Reproduce the following lines verbatim.

--- Begin ---

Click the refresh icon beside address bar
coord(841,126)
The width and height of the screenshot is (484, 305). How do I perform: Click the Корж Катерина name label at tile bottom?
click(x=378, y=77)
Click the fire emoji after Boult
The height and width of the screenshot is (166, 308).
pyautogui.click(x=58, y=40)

--- End ---

**EXERCISE ANSWER**
Click the refresh icon beside address bar
coord(841,126)
The width and height of the screenshot is (484, 305). How do I perform: Click the Корж Катерина name label at tile bottom?
click(x=378, y=77)
Click the fire emoji after Boult
The height and width of the screenshot is (166, 308).
pyautogui.click(x=58, y=40)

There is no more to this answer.